Our new primer discusses a range of risks which have become pronounced during the COVID-19 pandemic, including:
- Affordability and accessibility of medicines and vaccines: The high price of medicine can bar people from accessing healthcare even in high-income countries. Companies developing, manufacturing, marketing, and distributing pharmaceutical products face increasing scrutiny of their pricing policies and their role in making medicines more accessible and affordable for all patients.
- Privacy: The proliferation of digital health tools and systems have introduced risks associated with the sharing of patient information in the healthcare system. These risks have intensified during the COVID-19 pandemic, as health and other personal data is collected in the workplace and in public, often via integration with facial recognition and other biometric technologies. This fuels concerns about security of data storage, future use and misuse of data, and the risks of empowering authoritarian government.

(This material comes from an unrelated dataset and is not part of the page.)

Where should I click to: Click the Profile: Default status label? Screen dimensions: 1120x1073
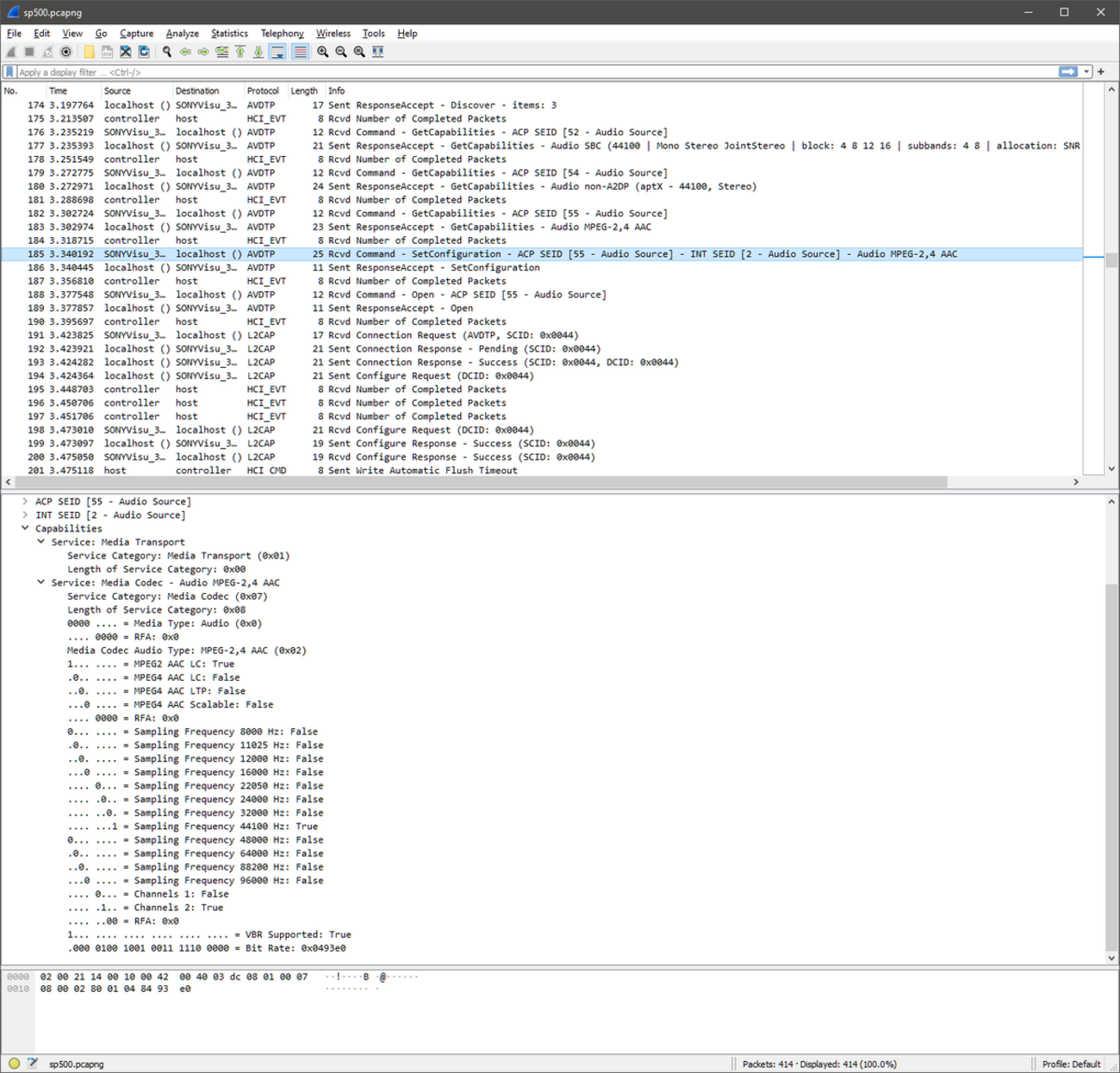(x=1071, y=1064)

- Pharmaceutical supply chains: The high degree of complexity in pharmaceutical supply chains makes it difficult to monitor suppliers’ labor standards, particularly in emerging markets where the workforce is cheaper and where health and safety regulations are not properly enforced. The COVID-19 pandemic has intensified these risks as demand has spiked, while also raising the question of supply chain disruption and business continuity, as major drug manufacturers rely on a handful of countries for active pharmaceutical ingredients.
Despite these risks, healthcare companies are poised to strengthen the human rights – the physical, economic, political, and social well-being – of the people they touch in myriad ways. In addition to the development of therapies for the treatment and prevention of COVID-19 and many other diseases, healthcare companies can play a critical role in promoting patient-centered care, improving working conditions and environmental standards in their supply chains, and enabling wider access to healthcare. By directly improving the health of people across the globe, the healthcare sector can make all of us stronger, ready to face whatever tomorrow may bring.
The Healthcare primer is the latest in a series of primers on human rights priorities for different sectors, including Transport and Logistics, Extractives, and Information and Communications Technology.